Now that it is paring assets, expect CBS to dip into the deal market—but the acquisitons won’t be giant ones, says President and CEO Leslie Moonves. Speaking at Morgan Stanley’s annual Media & Communcations conference in Washington, Moonves said that the company plans to put 32-35 radio stations on the block, around 20% of its 179-station portfolio. On Monday, the company announced a deal to sell its theme-parks unit for $1.2 billon.
But Moonves isn’t planning to use the cash for a new shopping spree. “We're going to return money to our shareholders,” he says, primarily by purchasing stock in the open market and raising the value of the remaining shares. “Content” takeovers are secondary. “Don't look at CBS to make a major acquisition,” Moonves says.

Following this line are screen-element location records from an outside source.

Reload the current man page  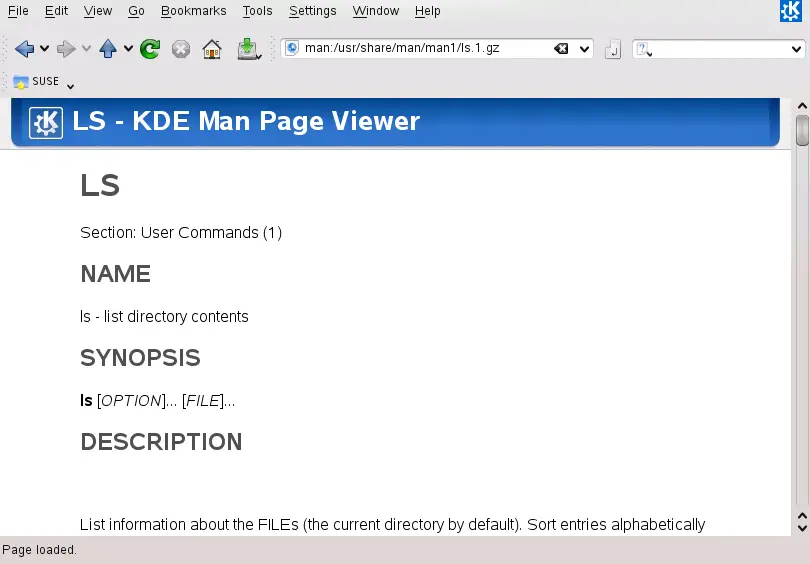(150, 49)

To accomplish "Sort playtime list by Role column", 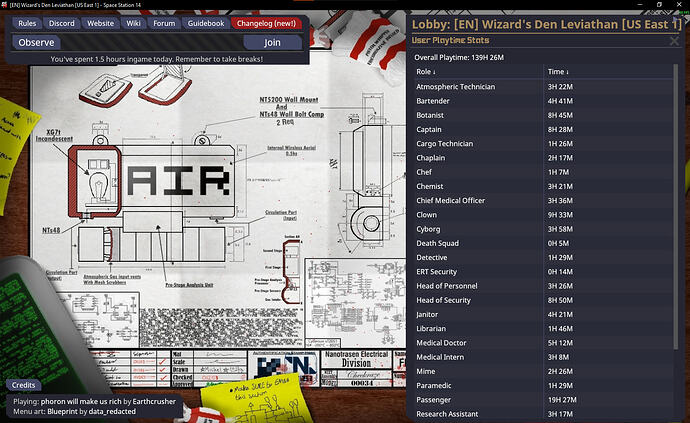I will click(426, 72).
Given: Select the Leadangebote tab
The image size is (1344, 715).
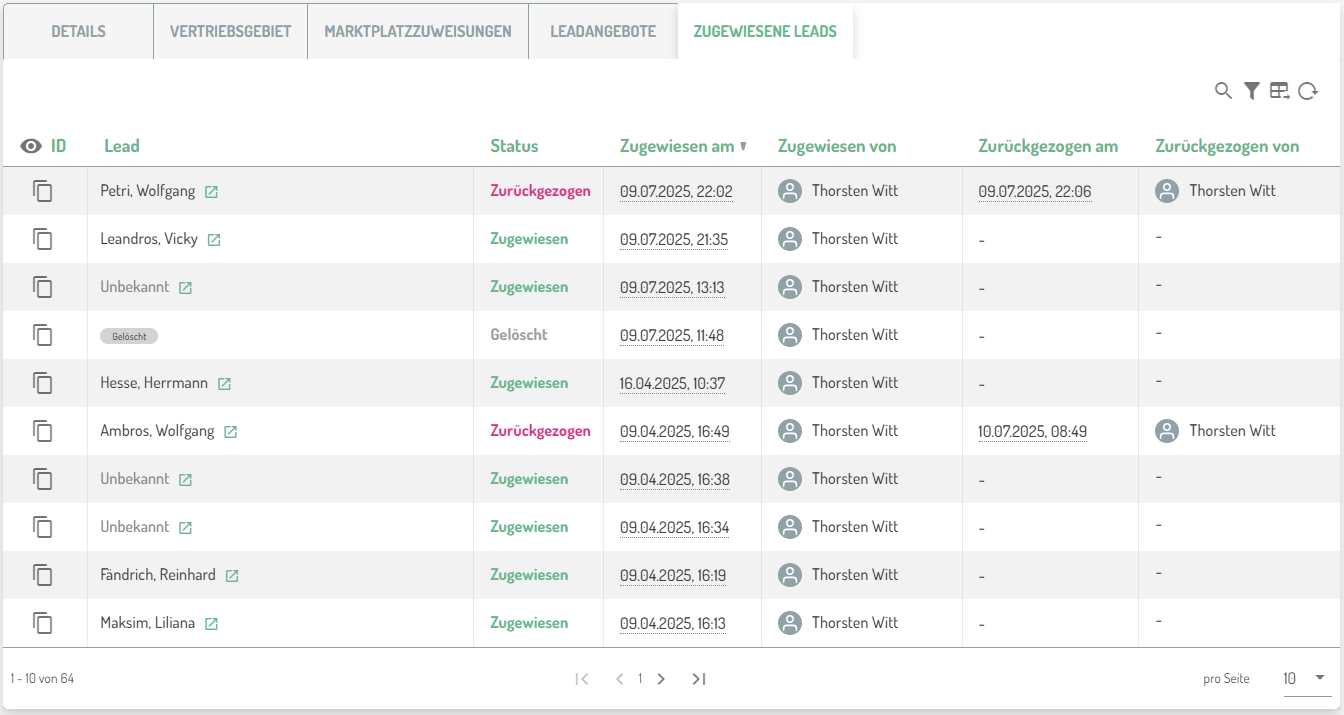Looking at the screenshot, I should point(603,31).
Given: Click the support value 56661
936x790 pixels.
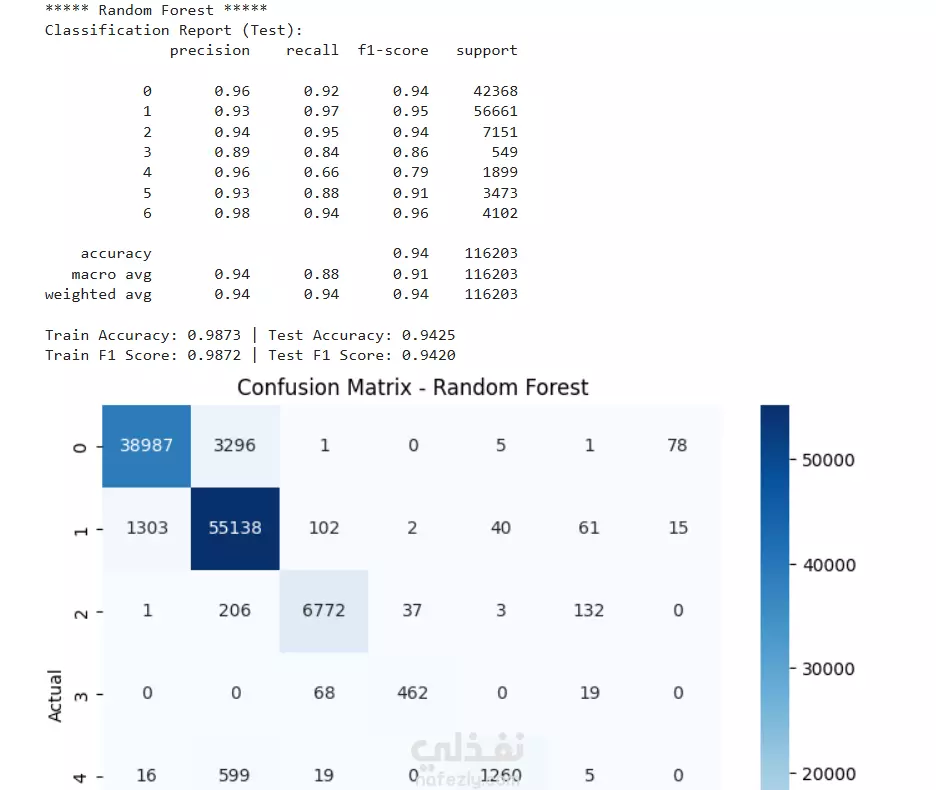Looking at the screenshot, I should pyautogui.click(x=495, y=112).
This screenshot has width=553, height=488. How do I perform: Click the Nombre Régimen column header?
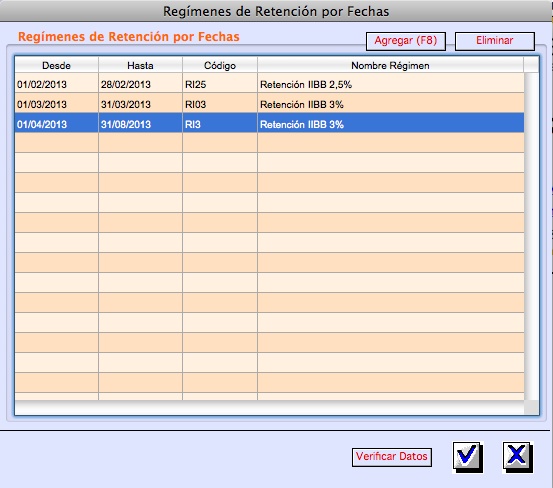(390, 66)
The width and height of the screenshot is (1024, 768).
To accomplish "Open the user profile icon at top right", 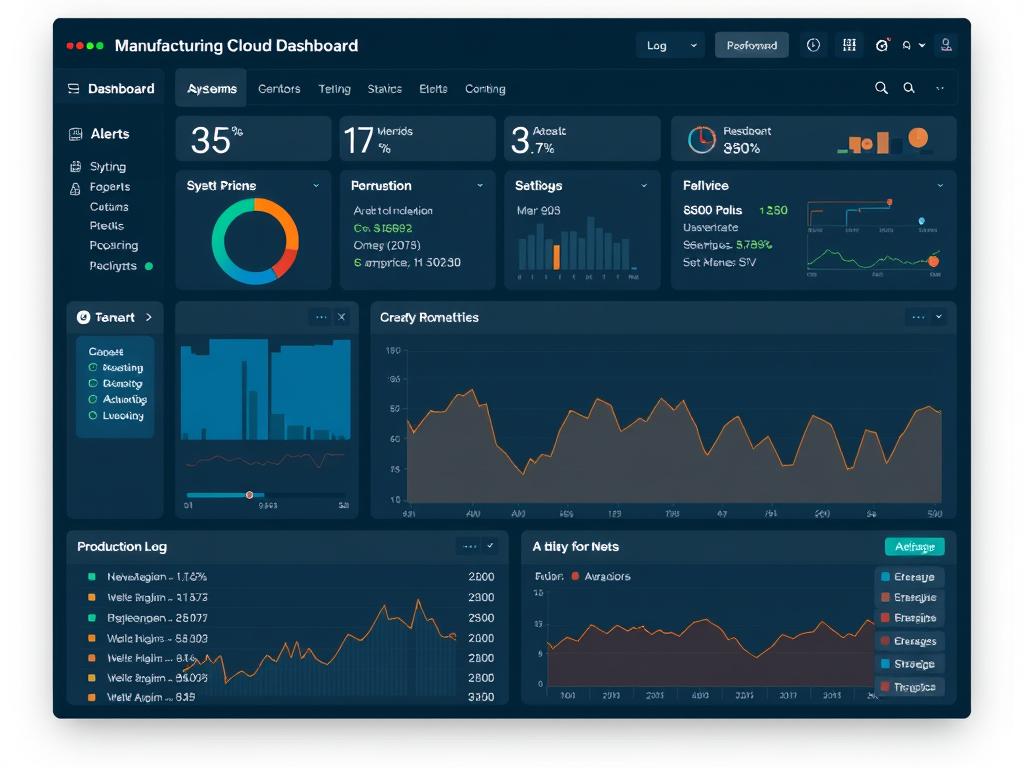I will click(945, 45).
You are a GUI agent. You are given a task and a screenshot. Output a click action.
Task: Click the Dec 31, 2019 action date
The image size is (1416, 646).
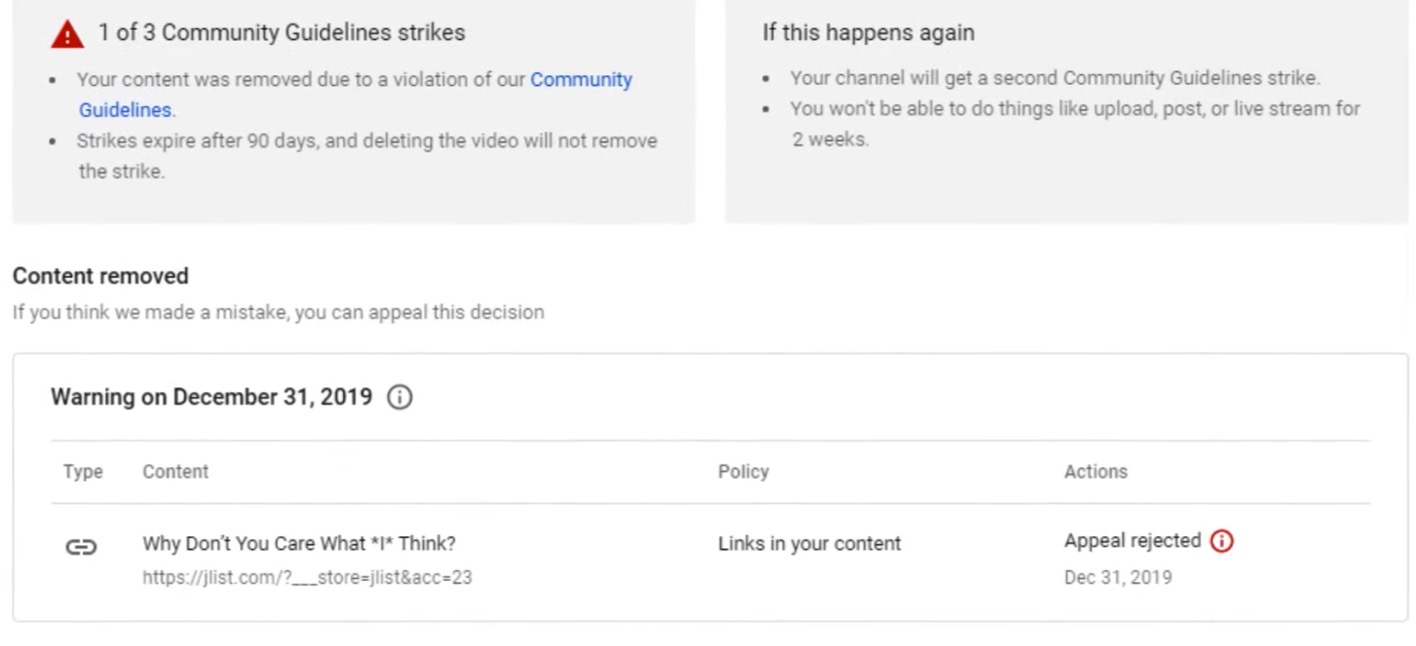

Most specifically, Moonves reiterated his lack of interest in the ongoing auction of Spanish-language broadcaster Univision. Federal rules restricting TV-station ownership are one major impediment to CBS, but not the only one. “Too complicated, too expensive—we’re not interested,” Moonves says.
Asked about the prospects of Showtime, which is a subsidiary of the new CBS Corp., Moonves says the network’s approach to original programming will broaden: “Showtime is a little too much of an off-off Broadway play. They’re interested in critics, not so much in audiences.”